Type out all the records again exactly.

(Stored data)
========

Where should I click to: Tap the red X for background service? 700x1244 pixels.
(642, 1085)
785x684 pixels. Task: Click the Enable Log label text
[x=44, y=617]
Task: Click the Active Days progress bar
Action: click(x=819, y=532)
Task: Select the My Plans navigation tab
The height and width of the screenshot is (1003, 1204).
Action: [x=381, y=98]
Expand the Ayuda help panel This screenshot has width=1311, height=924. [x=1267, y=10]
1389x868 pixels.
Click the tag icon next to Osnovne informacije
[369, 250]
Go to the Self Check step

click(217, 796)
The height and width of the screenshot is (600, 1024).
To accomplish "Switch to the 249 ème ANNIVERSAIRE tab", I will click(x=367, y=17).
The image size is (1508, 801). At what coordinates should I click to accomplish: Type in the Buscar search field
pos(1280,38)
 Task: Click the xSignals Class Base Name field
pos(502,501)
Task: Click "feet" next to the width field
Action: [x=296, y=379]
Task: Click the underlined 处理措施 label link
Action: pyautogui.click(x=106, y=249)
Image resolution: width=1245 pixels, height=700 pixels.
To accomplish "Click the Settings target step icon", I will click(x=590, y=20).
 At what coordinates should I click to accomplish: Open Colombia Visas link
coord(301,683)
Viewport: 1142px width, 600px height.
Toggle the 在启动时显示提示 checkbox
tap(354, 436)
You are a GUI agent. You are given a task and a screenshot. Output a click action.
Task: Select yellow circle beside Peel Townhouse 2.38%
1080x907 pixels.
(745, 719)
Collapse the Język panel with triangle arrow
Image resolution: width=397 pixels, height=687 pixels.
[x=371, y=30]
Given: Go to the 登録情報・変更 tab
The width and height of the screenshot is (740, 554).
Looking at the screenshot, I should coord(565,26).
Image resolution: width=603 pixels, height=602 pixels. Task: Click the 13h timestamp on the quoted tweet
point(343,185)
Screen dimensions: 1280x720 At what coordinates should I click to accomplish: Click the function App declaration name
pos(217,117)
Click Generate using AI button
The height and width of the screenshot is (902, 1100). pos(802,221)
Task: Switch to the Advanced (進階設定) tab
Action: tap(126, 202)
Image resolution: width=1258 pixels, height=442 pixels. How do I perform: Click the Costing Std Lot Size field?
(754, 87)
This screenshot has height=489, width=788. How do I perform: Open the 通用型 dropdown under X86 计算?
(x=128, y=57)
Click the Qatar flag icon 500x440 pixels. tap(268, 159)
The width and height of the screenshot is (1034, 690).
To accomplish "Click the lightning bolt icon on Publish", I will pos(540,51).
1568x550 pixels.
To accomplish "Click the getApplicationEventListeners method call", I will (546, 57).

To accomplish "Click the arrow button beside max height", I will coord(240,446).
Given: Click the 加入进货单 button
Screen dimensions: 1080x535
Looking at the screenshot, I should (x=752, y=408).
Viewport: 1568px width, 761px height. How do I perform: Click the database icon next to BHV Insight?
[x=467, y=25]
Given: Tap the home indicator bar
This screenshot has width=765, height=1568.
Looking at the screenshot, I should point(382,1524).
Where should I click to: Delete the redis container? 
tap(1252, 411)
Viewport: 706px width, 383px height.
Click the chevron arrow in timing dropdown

========

● Answer
Where should I click to: Tap the red X for background service? 700x1244 pixels.
(642, 1085)
785x684 pixels. Task: Click the Enable Log label text
[x=44, y=617]
Task: Click the Active Days progress bar
Action: click(x=819, y=532)
Task: Select the My Plans navigation tab
The height and width of the screenshot is (1003, 1204).
Action: [x=381, y=98]
Expand the Ayuda help panel This screenshot has width=1311, height=924. [x=1267, y=10]
1389x868 pixels.
Click the tag icon next to Osnovne informacije
[369, 250]
Go to the Self Check step

click(217, 796)
The height and width of the screenshot is (600, 1024).
To accomplish "Switch to the 249 ème ANNIVERSAIRE tab", I will click(x=367, y=17).
The image size is (1508, 801). At what coordinates should I click to accomplish: Type in the Buscar search field
pos(1280,38)
 Task: Click the xSignals Class Base Name field
pos(502,501)
Task: Click "feet" next to the width field
Action: [x=296, y=379]
Task: Click the underlined 处理措施 label link
Action: pyautogui.click(x=106, y=249)
Image resolution: width=1245 pixels, height=700 pixels.
To accomplish "Click the Settings target step icon", I will click(x=590, y=20).
 At what coordinates should I click to accomplish: Open Colombia Visas link
coord(301,683)
Viewport: 1142px width, 600px height.
Toggle the 在启动时显示提示 checkbox
tap(354, 436)
You are a GUI agent. You are given a task and a screenshot. Output a click action.
Task: Select yellow circle beside Peel Townhouse 2.38%
1080x907 pixels.
(745, 719)
Collapse the Język panel with triangle arrow
Image resolution: width=397 pixels, height=687 pixels.
[x=371, y=30]
Given: Go to the 登録情報・変更 tab
The width and height of the screenshot is (740, 554).
Looking at the screenshot, I should coord(565,26).
Image resolution: width=603 pixels, height=602 pixels. Task: Click the 13h timestamp on the quoted tweet
point(343,185)
Screen dimensions: 1280x720 At what coordinates should I click to accomplish: Click the function App declaration name
pos(217,117)
Click Generate using AI button
The height and width of the screenshot is (902, 1100). pos(802,221)
Task: Switch to the Advanced (進階設定) tab
Action: tap(126, 202)
Image resolution: width=1258 pixels, height=442 pixels. How do I perform: Click the Costing Std Lot Size field?
(754, 87)
This screenshot has height=489, width=788. How do I perform: Open the 通用型 dropdown under X86 计算?
(x=128, y=57)
Click the Qatar flag icon 500x440 pixels. tap(268, 159)
The width and height of the screenshot is (1034, 690).
To accomplish "Click the lightning bolt icon on Publish", I will pos(540,51).
1568x550 pixels.
To accomplish "Click the getApplicationEventListeners method call", I will (546, 57).

To accomplish "Click the arrow button beside max height", I will coord(240,446).
Given: Click the 加入进货单 button
Screen dimensions: 1080x535
Looking at the screenshot, I should (x=752, y=408).
Viewport: 1568px width, 761px height. How do I perform: Click the database icon next to BHV Insight?
[x=467, y=25]
Given: Tap the home indicator bar
This screenshot has width=765, height=1568.
Looking at the screenshot, I should point(382,1524).
Where should I click to: Delete the redis container? 
tap(1252, 411)
Viewport: 706px width, 383px height.
Click the chevron arrow in timing dropdown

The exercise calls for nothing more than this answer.